Please retype the bailout floor speech between "User avatar" and "fix those problems.", inclusive.

Excerpt to read.
---+---

Bunning Floor Speech On Wall Street Bailout Proposal

A place for intelligent and well-thought-out discussion involving politics and associated topics. No nonsense will be tolerated at all.
User avatar
audtatious
Moderator
Posts: 25014
Joined: Sun Oct 27, 2002 5:31 pm
Car: 2017 Q60 Red Sport. Gone: 2014 Q50s, 2008 G37s coupe, 2007 G35s Sedan, 2002 Maxima SE, 2000 Villager Estate (Quest), 1998 Quest, 1996 Sentra GXE
Location: Stalking You
Contact:

Post

Thank you, Mr. President. I rise to speak about the current economic situation and the bailout bill that will soon be coming to the Senate floor.

Let me start by saying that I am just as concerned about what is going on in the financial markets and the economy as everyone else. I know there are extreme tensions in the credit markets and those problems could soon have an impact on businesses and individuals who had nothing to do with the mortgage mess. However, I do not agree that the bill coming to the Senate will fix those problems.

I also strongly disagree with the Senators who have come to the floor and declared that this crisis is a failure of the free markets. No, the root of this crisis is a failure of government. It comes from a failure of regulation and, most importantly, monetary policy. In the long term we certainly need to update our financial regulation to reflect the realities of our modern economy, but it is just plain wrong to blame failures of our regulations and regulators on the markets.

A little history is in order here. Our financial regulations are based on structures put in place during the Great Depression. Our laws simply do not reflect the current landscape of the financial markets. Once upon a time, banks may have been the only institutions that were a danger to the entire financial system, but it is clear that other institutions are now so big and connected that we can not ignore them in the future. Also, many of today’s common financial instruments did not exist twenty years ago, much less when our laws were written.

But our regulatory structure is not the only problem. The real fuel for the fire of this crisis has been the monetary policy of the Federal Reserve. I have been a vocal critic of the Fed for many years, and have been warning that their policies would hurt Americans in the short and long term. For most of those years I did not have much company, but I am glad that many economists and commentators have recently joined me in criticizing the Fed.

During the second half of his time at the Fed, former Chairman Alan Greenspan tried to micro-manage the economy with monetary policy. Any economy is going to have its ups and downs, and it was foolish to try to stop that. But Chairman Greenspan did it anyway. By trying to smooth out those bumps, he over-shot to the high and low side, creating bubbles and then recessions.

I have spoken many times on the floor about the Fed’s policies that led to the housing bubble, but a few parts are worth repeating. Everyone remembers the dot-com bubble, which was itself partly a result of easy money pumped into the system by the Fed in the late 1990’s. Well, Chairman Greenspan set out to pop that bubble and kept raising interest rates in the face of a slowdown, driving the economy into recession.

---+---

[Dataset records]

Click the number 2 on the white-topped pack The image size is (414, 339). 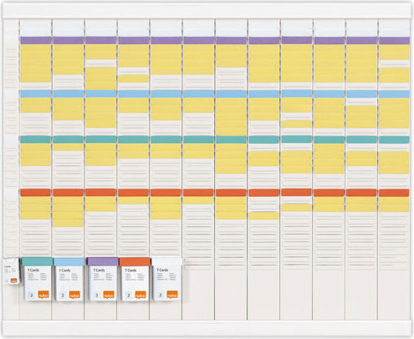[161, 295]
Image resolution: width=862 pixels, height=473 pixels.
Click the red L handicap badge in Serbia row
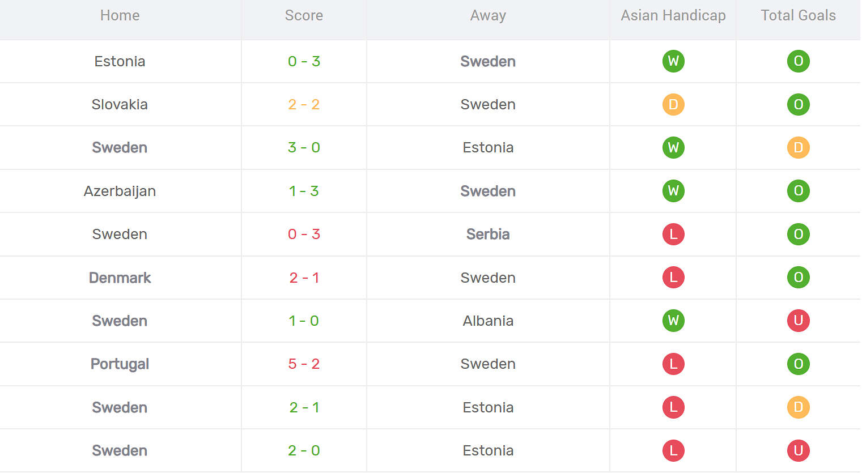(x=673, y=234)
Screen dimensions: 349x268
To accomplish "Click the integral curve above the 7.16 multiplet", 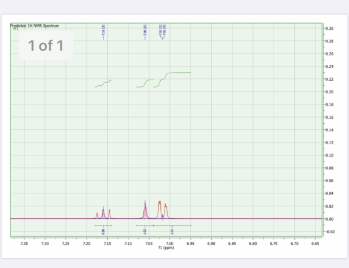I will (x=103, y=83).

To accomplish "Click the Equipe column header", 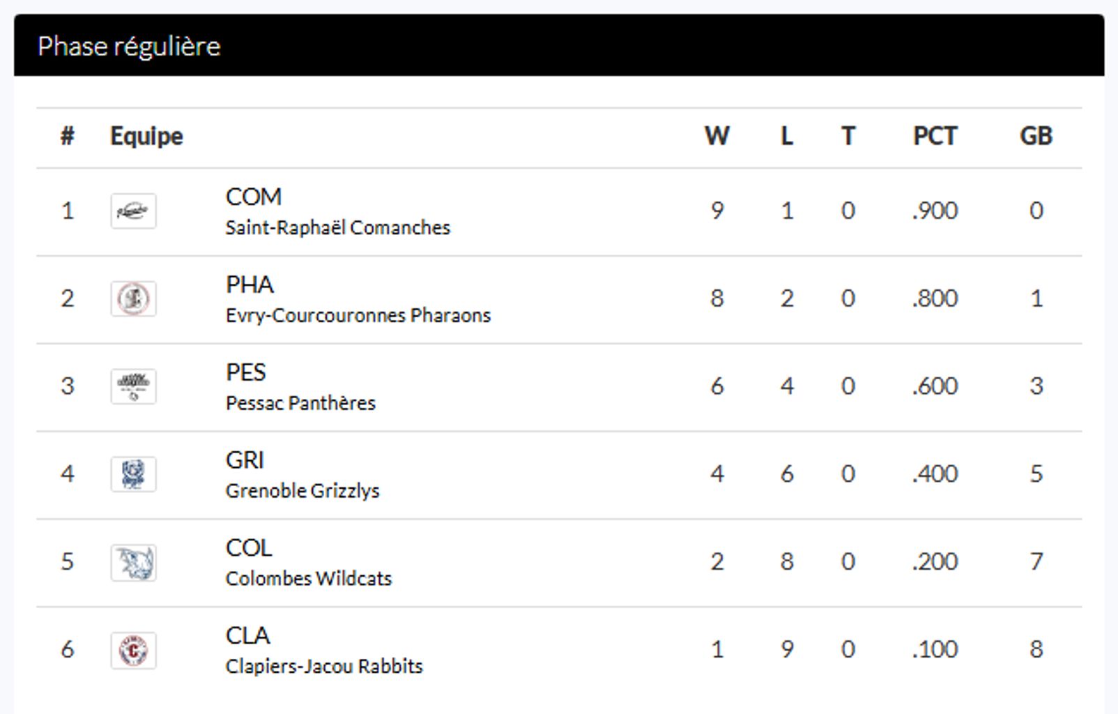I will (x=146, y=136).
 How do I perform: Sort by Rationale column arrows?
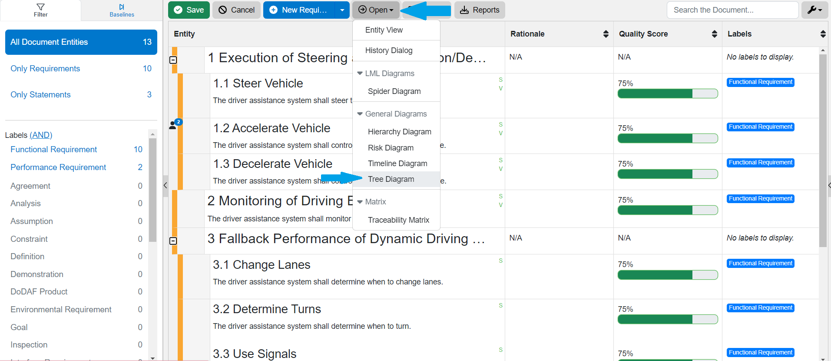(606, 34)
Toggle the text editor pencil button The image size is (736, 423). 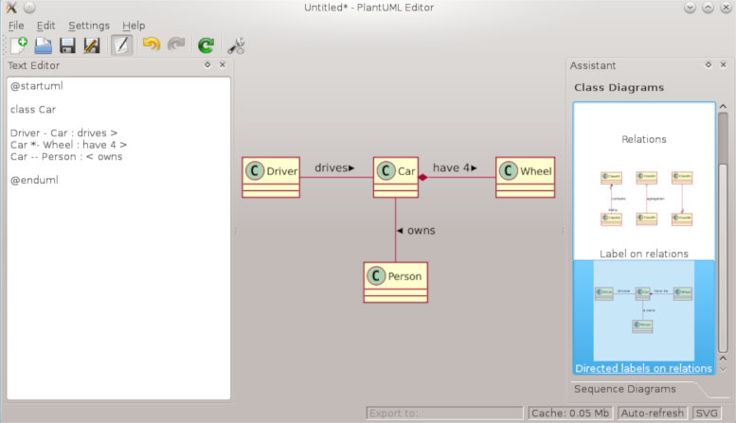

---+---

Worked answer.
User avatar
audtatious
Moderator
Posts: 25014
Joined: Sun Oct 27, 2002 5:31 pm
Car: 2017 Q60 Red Sport. Gone: 2014 Q50s, 2008 G37s coupe, 2007 G35s Sedan, 2002 Maxima SE, 2000 Villager Estate (Quest), 1998 Quest, 1996 Sentra GXE
Location: Stalking You
Contact:

Post

Thank you, Mr. President. I rise to speak about the current economic situation and the bailout bill that will soon be coming to the Senate floor.

Let me start by saying that I am just as concerned about what is going on in the financial markets and the economy as everyone else. I know there are extreme tensions in the credit markets and those problems could soon have an impact on businesses and individuals who had nothing to do with the mortgage mess. However, I do not agree that the bill coming to the Senate will fix those problems.